パチンコで失った時間とお金を、将来への投資に変えることで人生が好転しそうですね。
よくある質問
パチンコの借金は債務整理できますか?
はい、債務整理は可能です。
任意整理や個人再生は借金の原因を問わないため利用できます。
自己破産は免責不許可事由に該当しますが、裁量免責により認められるケースが多数あります。
まずは弁護士に相談して最適な方法を検討しましょう。
パチンコ依存症はどこに相談すればよいですか?
精神保健福祉センターや保健所、ギャンブル依存症予防回復支援センターのサポートコールが利用できます。
24時間無料で専門カウンセラーに相談できるサービスもあります。
また、GA(ギャンブラーズ・アノニマス)などの自助グループも効果的です。
法テラスを利用するための条件は何ですか?
世帯の手取り月収が基準額以下(単身者18万2,000円、夫婦25万1,000円等)で、資産が一定額以下(単身者180万円、夫婦250万円等)であることが条件です。

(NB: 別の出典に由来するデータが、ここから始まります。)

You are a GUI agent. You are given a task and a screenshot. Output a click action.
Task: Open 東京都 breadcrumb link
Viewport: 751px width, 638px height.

地域により基準が異なります。法テラスの公式サイトで資力基準診断が可能です。
債務整理をすると家族にバレますか?
任意整理の場合、家族にバレる可能性は低いです。
個人再生や自己破産では、同居家族の収入証明が必要になる場合があります。
ただし、秘密にしたまま解決するより、家族の理解と協力を得ながら進める方が再発防止に効果的です。
債務整理後もパチンコをやってしまったらどうなりますか?
個人再生の場合は再生計画が取り消される可能性があります。
任意整理の場合も和解条件違反となり、一括請求される恐れがあります。
そのため、債務整理と並行して依存症治療を受け、継続的なサポートを受けることが重要です。
パチンコ借金からの脱出は今日が始まりの日
パチンコ借金の平均額680万円という現実は確かに厳しいものですが、適切な対処により解決は可能です。
重要なのは、借金問題と依存症の両方に同時に取り組むことです。
法テラスの活用により費用負担を軽減しながら債務整理を進め、精神保健福祉センターや専門医療機関での治療を並行することで、根本的な解決につながります。
一人で抱え込まず、専門家のサポートを受けながら、新しい人生への第一歩を踏み出しましょう。



今日という日が、パチンコ借金からの脱出と人生再建の始まりの日になることを願っています。